Analysis of transmitted HIV-1 drug resistance using 454 ultra-deep-sequencing and the DeepChek(®)-HIV system

INTRODUCTION: Next-generation sequencing (NGS) is capable of detecting resistance-associated mutations (RAMs) present at frequencies of 1% or below. Several studies have found that baseline low-frequency RAMs are associated with failure to first-line HAART. One major limitation to the expansion of this technology in routine diagnostics is the complexity and laboriousness integral to bioinformatics analysis. DeepChek (ABL, TherapyEdge) is a CE-marked software that allows automated analysis and resistance interpretation of NGS data.

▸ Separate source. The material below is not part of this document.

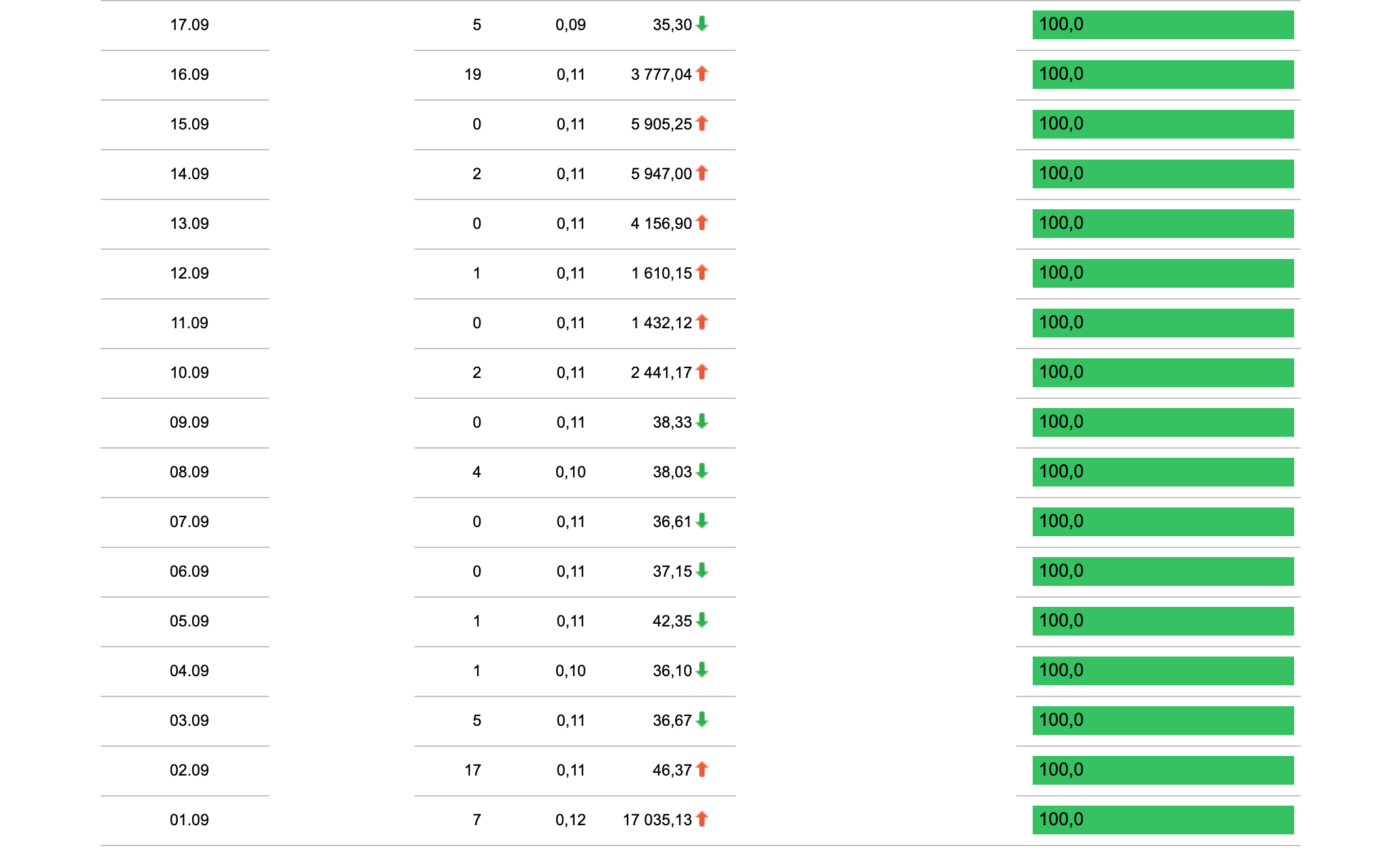Click the red up arrow next to 46,37

click(702, 770)
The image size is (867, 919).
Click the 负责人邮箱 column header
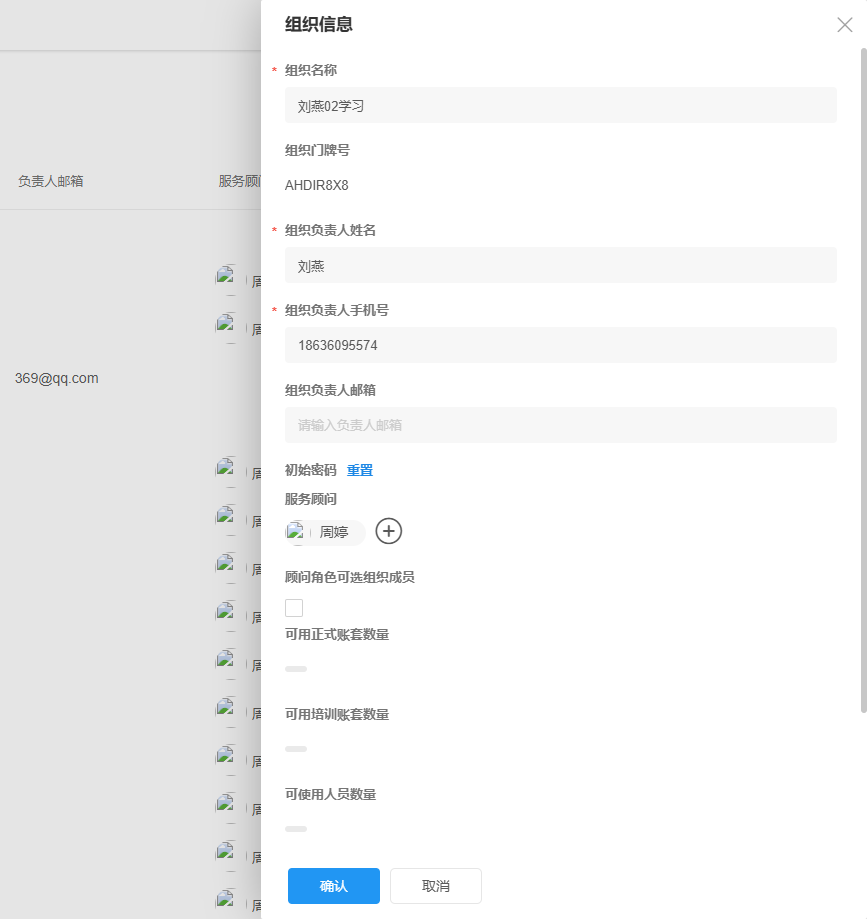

OBJECTIVE: To evaluate the use of 454 ultra-deep-sequencing (Roche(®) 454, Life Sciences; 454-UDS) and DeepChek for routine baseline resistance testing in a clinical diagnostic laboratory. METHODS: 107 newly diagnosed HIV-1-infected patients (subtypes: A, n=9; B, n=52; C, n=21; D, n=2; F, n=3; G, n=1; CRF01, n=7; CRF02, n=7; CRF06, n=1; CRF07, n=1; CRF10, n=1 and unassigned complex, n=2) with a median plasma viral load of 88,727 copies/mL (range: 1380–2,143,543) were tested by 454-UDS and Sanger sequencing for the detection of protease and reverse transcriptase RAMs. In addition, integrase RAMs were investigated in 57 of them. Sequence analysis and resistance interpretation were performed using DeepChek applying 1% and 20% thresholds for variant detections; filters applied were comparison between Sanger and 454-UDS, and Stanford and IAS list for resistance interpretation. RESULTS: The time elapsed from generation of raw 454 data (between 2,000–5,000 sequences/sample) to elaboration of a resistance report was approximately 10 minutes per sample, equivalent to the time required for the same process using Sanger sequencing. Four patients (3.7%) showed baseline resistance by Sanger and 454-UDS at frequencies above 20%, which affected both NRTIs (n=2) and NNRTIs (n=2). In addition, 12 patients (11.2%) showed transmitted drug resistance (TDR) by 454-UDS at frequencies below 20% affecting NRTIs (n=9), NNRTIs (n=7) and PIs (n=2). Integrase resistance was not detected at baseline by 454-UDS or Sanger sequencing. CONCLUSIONS: DeepChek allowed easy and rapid analysis and interpretation of NGS data, thus facilitating the incorporation of this technology in routine diagnostics. The use of NGS considerably increased the detection rates of TDR to NRTI, NNRTIs and PIs. No transmitted resistance to integrase inhibitors was found in our population by Sanger sequencing or UDS.